12 Jul exposition layout



The process of developing this exposition begins not with walls or lighting plans, but with questions: what should be felt, not just seen? How can space become a medium for reflection, ritual, and transformation?
At the core of this layout is the table, not merely a display surface, but an active, living site of encounter. It is where food, memory, and material presence converge. In my work, food is more than sustenance or metaphor; it is a sculptural and sensory language that speaks to ancestral knowledge, ecological cycles, and cultural memory. The table becomes a centre of gravity around which the rest of the exposition orbits.
The hand-drawn layouts you see above are part of my working method. They’re a way to choreograph not only movement, but states of attention. I map silence, texture, aroma, and proximity alongside more conventional design concerns. I think about thresholds: what visitors see first, how their bodies move in relation to objects, and when to invite stillness versus engagement.

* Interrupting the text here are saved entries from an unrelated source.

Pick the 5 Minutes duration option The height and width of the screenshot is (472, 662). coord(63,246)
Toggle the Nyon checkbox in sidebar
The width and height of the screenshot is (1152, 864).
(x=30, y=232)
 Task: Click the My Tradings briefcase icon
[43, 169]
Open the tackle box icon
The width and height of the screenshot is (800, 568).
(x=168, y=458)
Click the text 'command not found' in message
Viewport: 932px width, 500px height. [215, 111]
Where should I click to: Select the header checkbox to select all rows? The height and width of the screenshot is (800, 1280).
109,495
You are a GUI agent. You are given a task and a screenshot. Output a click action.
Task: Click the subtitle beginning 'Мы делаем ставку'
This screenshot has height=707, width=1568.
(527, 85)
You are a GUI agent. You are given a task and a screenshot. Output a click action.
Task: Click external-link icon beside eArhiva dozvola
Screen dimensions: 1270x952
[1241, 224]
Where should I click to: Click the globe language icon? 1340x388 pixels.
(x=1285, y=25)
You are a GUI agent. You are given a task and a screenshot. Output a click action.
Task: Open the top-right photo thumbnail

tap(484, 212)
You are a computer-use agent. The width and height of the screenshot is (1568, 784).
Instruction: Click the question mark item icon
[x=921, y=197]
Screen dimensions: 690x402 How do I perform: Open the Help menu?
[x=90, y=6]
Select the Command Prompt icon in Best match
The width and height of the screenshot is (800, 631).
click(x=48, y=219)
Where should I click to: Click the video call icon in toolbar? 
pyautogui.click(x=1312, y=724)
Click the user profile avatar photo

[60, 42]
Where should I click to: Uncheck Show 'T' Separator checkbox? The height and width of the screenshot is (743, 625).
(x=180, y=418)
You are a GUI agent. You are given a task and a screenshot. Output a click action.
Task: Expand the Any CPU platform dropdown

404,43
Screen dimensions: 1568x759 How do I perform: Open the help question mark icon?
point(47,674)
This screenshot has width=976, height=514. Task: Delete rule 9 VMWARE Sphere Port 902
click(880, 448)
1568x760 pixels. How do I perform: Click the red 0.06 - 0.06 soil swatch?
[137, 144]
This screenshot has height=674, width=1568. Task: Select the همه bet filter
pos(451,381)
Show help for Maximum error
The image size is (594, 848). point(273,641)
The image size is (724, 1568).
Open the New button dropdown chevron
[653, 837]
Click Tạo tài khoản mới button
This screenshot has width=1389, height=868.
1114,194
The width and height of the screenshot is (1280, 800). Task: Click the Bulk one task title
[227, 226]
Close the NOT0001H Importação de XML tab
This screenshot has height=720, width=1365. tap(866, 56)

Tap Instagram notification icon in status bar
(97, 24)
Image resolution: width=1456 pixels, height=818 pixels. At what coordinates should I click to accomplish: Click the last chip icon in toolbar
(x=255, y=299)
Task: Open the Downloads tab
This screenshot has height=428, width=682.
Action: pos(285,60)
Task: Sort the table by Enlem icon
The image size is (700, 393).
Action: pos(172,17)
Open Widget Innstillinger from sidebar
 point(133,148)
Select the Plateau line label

Each zone of the exposition is crafted to invite interaction across senses. Botanical artefacts, textile-based interventions, and naturally preserved materials act as tactile cues. They invite participants to slow down, to smell, to taste, to listen, and to remember. I am particularly interested in the threshold between ritual and routine, and how familiar objects, herbs, linen, bowls can shift context and become sites of contemplation.
Rather than aiming for spectacle, I am designing for intimacy and presence. The space is conceived as a sensorial landscape, one that gently unsettles habitual perception and opens a space for embodied thought. This approach is informed by a mix of visual, culinary, and ecological practices, all filtered through a slow, iterative methodology grounded in process, not product.
More details will follow as the exposition takes shape: floor plans, material experiments, and documentation of the build process. For now, these sketches are the first traces of a space that will invite others not only to look, but to feel, dwell, and participate.